So what is to be done when a student farts in class?
Hey, don’t laugh, this is a serious academic issue.
The way I see it, there are a coupla options.
1) Try to pretend it didn’t happen. Of course, if it’s stinky one, the boys sitting in and around the — let’s pretend I teach in a church — the boys sitting in and around the “pew” are gonna keep disrupting whatever progress you want to make in your lesson with commentary and insights about the aroma.
Of course, when you try to actually teach an ELA lesson on the need to use precise, descriptive, vibrant vocabulary in English class, you get papers back that lay flat and are filled with bland vanilla. But let a kid break wind and all of a sudden, the vocabulary being bandied about the room would make a lovelorn poet from the Romantic era proud of its richness and poignancy.

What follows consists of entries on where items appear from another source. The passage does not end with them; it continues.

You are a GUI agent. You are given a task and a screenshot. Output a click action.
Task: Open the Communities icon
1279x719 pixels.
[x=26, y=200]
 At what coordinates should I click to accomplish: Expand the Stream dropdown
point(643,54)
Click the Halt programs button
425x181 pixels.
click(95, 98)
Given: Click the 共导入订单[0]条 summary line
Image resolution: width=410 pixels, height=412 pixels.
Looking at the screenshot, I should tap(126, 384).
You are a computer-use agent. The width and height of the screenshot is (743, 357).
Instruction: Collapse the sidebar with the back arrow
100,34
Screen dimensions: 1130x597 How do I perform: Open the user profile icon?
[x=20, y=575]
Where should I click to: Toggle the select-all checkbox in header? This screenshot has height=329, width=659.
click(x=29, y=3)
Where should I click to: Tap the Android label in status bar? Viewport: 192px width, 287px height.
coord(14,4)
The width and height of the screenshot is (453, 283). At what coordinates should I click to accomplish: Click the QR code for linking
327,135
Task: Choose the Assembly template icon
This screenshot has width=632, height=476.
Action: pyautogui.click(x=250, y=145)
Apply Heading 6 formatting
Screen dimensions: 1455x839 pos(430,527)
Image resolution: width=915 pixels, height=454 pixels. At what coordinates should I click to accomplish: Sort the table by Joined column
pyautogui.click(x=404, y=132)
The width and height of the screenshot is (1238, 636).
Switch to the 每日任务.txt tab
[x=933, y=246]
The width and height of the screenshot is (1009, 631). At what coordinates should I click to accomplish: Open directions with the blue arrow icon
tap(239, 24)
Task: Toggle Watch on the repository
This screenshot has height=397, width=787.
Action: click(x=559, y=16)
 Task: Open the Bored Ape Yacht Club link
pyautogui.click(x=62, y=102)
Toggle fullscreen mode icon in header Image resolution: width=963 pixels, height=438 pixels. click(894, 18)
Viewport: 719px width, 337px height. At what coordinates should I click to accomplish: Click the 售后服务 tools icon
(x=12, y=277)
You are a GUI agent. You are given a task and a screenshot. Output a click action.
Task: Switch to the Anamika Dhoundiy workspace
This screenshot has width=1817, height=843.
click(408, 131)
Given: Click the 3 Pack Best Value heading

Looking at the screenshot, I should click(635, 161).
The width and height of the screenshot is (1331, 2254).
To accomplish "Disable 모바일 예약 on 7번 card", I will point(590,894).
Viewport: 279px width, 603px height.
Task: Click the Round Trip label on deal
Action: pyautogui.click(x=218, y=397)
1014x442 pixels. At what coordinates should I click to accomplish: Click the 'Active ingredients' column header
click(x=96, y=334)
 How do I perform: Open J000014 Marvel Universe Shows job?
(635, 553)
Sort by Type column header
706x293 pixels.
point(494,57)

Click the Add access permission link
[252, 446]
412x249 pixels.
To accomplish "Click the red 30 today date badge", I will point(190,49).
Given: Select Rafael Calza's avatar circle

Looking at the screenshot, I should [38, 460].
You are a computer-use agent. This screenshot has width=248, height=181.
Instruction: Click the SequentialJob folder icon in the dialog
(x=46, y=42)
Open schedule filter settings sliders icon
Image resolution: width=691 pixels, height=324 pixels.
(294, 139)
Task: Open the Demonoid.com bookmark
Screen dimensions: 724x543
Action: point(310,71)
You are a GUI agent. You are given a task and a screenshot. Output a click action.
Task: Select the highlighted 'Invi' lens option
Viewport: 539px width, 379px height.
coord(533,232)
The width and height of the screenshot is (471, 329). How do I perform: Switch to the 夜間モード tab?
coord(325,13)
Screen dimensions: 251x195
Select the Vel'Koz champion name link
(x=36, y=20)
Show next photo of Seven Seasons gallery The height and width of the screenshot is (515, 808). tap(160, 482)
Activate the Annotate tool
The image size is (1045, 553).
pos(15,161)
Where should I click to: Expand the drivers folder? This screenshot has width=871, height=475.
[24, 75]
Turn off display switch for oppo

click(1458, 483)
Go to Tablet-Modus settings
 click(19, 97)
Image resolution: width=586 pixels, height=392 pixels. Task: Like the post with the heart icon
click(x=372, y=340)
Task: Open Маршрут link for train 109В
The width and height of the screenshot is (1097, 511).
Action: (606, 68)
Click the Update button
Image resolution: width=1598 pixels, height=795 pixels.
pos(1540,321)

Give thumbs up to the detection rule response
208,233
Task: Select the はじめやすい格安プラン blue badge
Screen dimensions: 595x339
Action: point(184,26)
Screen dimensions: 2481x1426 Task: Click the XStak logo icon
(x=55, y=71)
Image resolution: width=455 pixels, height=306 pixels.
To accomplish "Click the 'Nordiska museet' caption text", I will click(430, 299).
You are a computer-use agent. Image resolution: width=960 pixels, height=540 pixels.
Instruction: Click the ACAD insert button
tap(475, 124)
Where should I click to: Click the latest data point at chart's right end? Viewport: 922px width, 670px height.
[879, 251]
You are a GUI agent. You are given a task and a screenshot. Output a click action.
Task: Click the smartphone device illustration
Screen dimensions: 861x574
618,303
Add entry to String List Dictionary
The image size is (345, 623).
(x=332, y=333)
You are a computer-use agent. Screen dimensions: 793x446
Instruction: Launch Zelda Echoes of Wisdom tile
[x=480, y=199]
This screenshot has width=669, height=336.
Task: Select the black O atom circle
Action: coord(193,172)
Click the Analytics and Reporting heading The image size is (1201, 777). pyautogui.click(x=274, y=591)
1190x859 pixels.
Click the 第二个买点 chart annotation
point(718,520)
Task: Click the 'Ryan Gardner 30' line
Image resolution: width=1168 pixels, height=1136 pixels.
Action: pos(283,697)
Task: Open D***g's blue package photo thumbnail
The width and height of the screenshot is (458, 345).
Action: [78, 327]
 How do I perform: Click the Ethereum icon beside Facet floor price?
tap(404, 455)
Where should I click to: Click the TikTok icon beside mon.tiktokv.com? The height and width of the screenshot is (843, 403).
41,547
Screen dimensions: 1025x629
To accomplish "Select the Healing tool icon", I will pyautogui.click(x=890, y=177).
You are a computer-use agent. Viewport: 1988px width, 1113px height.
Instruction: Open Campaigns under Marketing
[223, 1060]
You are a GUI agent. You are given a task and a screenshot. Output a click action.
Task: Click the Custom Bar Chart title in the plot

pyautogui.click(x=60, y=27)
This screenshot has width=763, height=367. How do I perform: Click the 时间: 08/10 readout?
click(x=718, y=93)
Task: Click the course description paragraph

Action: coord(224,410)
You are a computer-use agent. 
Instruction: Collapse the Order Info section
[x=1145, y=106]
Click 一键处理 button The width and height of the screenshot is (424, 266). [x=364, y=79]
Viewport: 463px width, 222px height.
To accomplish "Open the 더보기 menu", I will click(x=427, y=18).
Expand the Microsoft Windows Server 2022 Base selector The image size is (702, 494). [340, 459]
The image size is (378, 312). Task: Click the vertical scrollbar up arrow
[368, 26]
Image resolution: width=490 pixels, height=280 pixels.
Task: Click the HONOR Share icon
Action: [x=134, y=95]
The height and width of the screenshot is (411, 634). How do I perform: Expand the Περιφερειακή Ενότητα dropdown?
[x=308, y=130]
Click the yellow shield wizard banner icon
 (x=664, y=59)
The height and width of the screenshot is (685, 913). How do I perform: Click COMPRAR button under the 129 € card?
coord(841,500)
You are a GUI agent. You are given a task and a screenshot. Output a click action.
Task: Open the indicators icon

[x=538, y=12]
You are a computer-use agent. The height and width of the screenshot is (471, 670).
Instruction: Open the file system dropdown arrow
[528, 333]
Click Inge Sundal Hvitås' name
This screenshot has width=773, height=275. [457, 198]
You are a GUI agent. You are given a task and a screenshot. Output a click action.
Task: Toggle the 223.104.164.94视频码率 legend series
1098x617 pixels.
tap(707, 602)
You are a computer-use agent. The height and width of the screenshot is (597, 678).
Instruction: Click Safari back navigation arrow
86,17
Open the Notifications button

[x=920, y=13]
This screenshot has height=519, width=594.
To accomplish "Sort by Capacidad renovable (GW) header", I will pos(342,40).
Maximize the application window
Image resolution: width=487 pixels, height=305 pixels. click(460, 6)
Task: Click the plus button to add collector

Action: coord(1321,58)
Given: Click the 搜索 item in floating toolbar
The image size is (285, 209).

2) Scold the perpetrator. Now for me, this one would never work. First of all, I am still immature enough to find farts kinda funny so to actually try and castigate a kid would probably result in me cracking a smile in the middle of trying to keep a stern face. (Note: I think there is a fart joke in almost every book of young adult fiction I’ve yet written. And the new books that’ll be out next year, well… let’s just say it doesn’t look like the streak is in any danger of being broken right now.)
3) Pretend nothing actually happened and keep pressing on with the lesson. Probably the best route, when all is said and done, but meta-cognitively, an educator must know that for up to 180 seconds after student cheese-cutting, a teacher shouldn’t relay any truly valuable academic information — or else you will need to make a plan to re-teach it. After all, one good blasting of some backdoor breeze from a kid in class is enough to render even the most diligent of AP kids out of sorts for a while.
I guess the question I, as the teacher, have to really ask myself before I go down the road of condemnation for public flatulence is, to what end am I going to reprimand a student for this stuff? Am I going to send a kid to the Dean? Am I going to give the kid detention? Come on, let’s be honest, the more I keep the main subject of the classroom on student gas, the more tickled the kids are that we are 1) talking about this and 2) not talking about things like appositive phrases. I mean I have boys that would gladly engage in a 20 minute analysis on the type of wind currents able to be generated through the human digestive tract — the tone, the pitch, the pungency, the types of foods best suited to achieve optimum results — and if I were to give fart homework, I have a feeling my some of my most reluctant students would suddenly turn into verifiable scholars.
You want student engagement in the classroom? Try a Socratic Seminar on bottom blasts from the big brown horn. Guaranteed participation from all kinds of kids.
You want to teach vocabulary? Use farts. They’ll never forget the definition of turgidity again.
And not to be sexist, but how come I’ve never once had a freshman interrupt class with the declaration, “Ew, Kimberly farted!”
I get, “Ew, Michael farted!”
I get, “Ew, Joesph farted!”
I get, “Ew, both Michael and Joseph farted!”
But never the girls. Hmmm… worth more investigation.
The Conundrum of Student Farts… in my opinion, it’s an issue that needs more high level discussion.